5.4 Vectorizing Mixtures

There is (currently) no way to vectorize mixture models at the observation level in Stan. This section is to warn users away from attempting to vectorize naively, as it results in a different model. A proper mixture at the observation level is defined as follows, where we assume that lambda, y[n], mu[1], mu[2], and sigma[1], sigma[2] are all scalars and lambda is between 0 and 1.

for (n in 1:N) {
  target += log_sum_exp(log(lambda)
                          + normal_lpdf(y[n] | mu[1], sigma[1]),
                        log1m(lambda)
                          + normal_lpdf(y[n] | mu[2], sigma[2]));

or equivalently

for (n in 1:N)
  target += log_mix(lambda,
                    normal_lpdf(y[n] | mu[1], sigma[1]),
                    normal_lpdf(y[n] | mu[2], sigma[2]));

This definition assumes that each observation \(y_n\) may have arisen from either of the mixture components. The density is \[ p(y \, | \, \lambda, \mu, \sigma) = \prod_{n=1}^N (\lambda * \mathsf{normal}(y_n \, | \, \mu_1, \sigma_1) + (1 - \lambda) * \mathsf{normal}(y_n \, | \, \mu_2, \sigma_2). \]

Contrast the previous model with the following (erroneous) attempt to vectorize the model.
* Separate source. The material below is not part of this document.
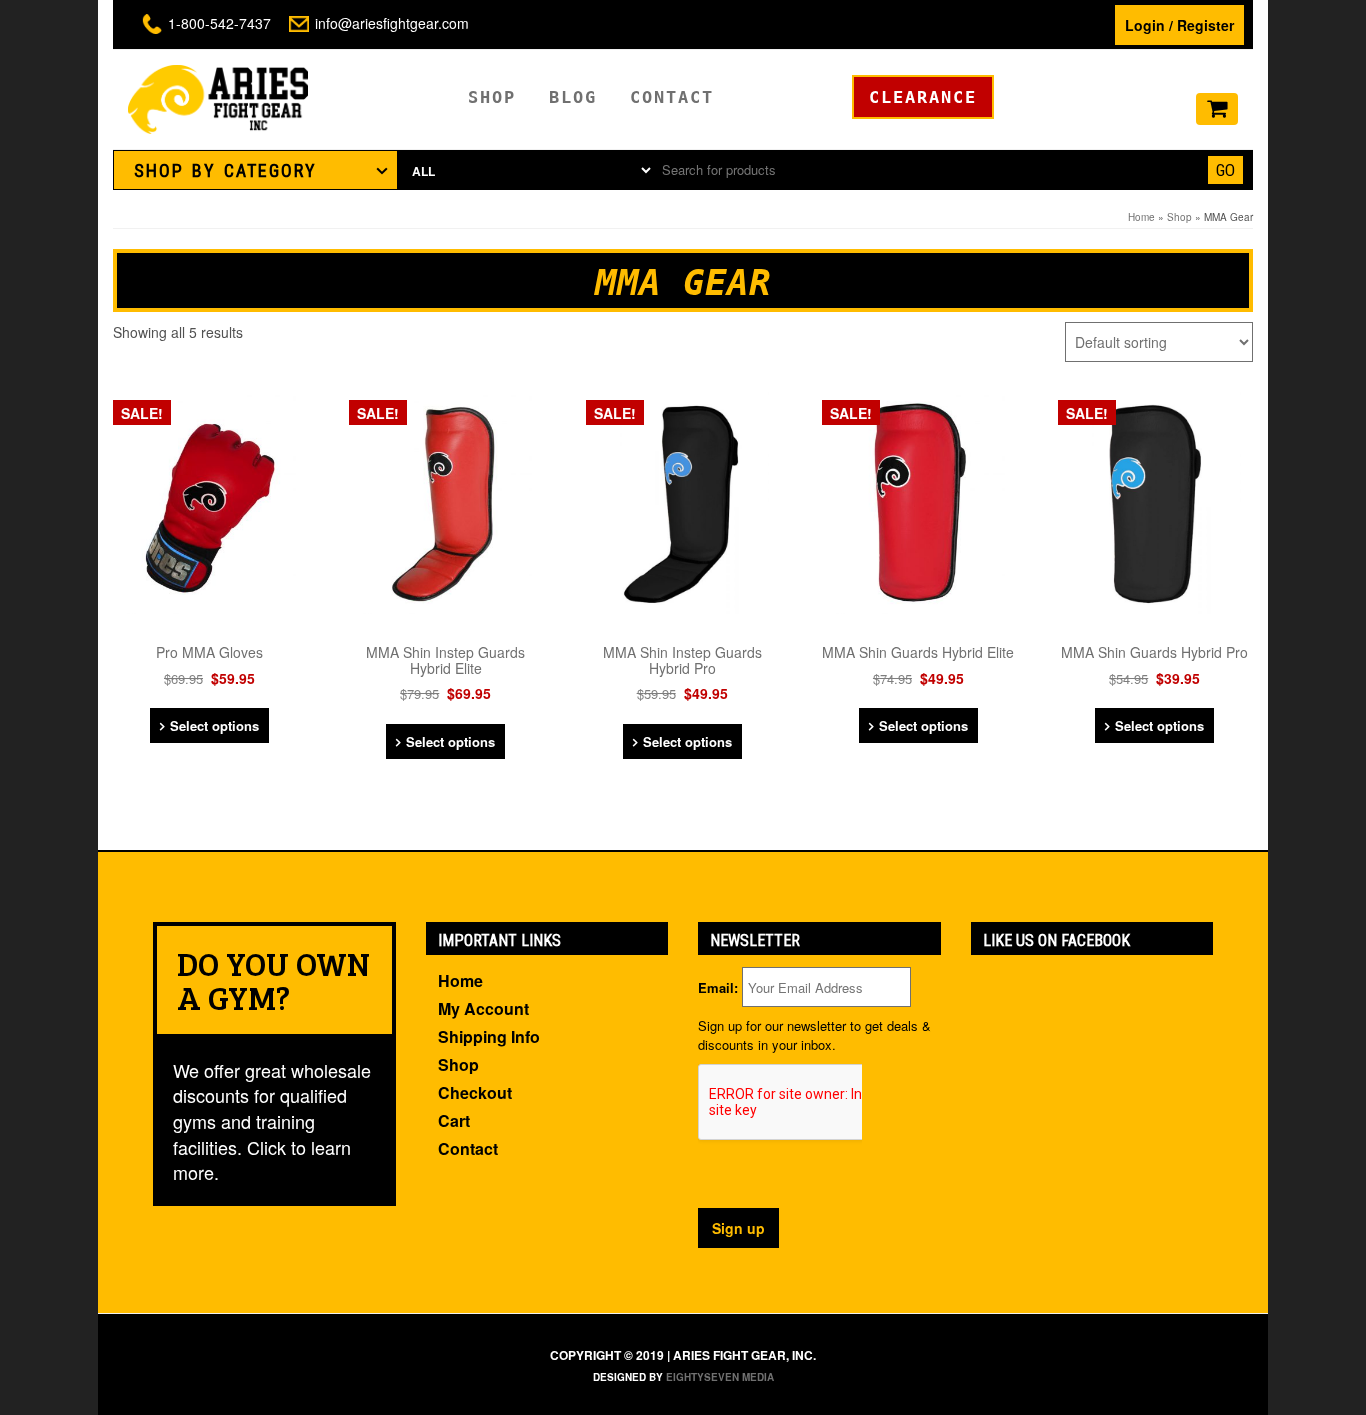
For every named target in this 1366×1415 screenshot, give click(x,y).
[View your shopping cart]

target += log_sum_exp(log(lambda)
                        + normal_lpdf(y | mu[1], sigma[1]),
                      log1m(lambda)
                        + normal_lpdf(y | mu[2], sigma[2]));

or equivalently,

target += log_mix(lambda,
                  normal_lpdf(y | mu[1], sigma[1]),
                  normal_lpdf(y | mu[2], sigma[2]));

This second definition implies that the entire sequence \(y_1, \ldots, y_n\) of observations comes form one component or the other, defining a different density, \[ p(y \, | \, \lambda, \mu, \sigma) = \lambda * \prod_{n=1}^N \mbox{normal}(y_n \, | \, \mu_1, \sigma_1) + (1 - \lambda) * \prod_{n=1}^N \mbox{normal}(y_n \, | \, \mu_2, \sigma_2). \]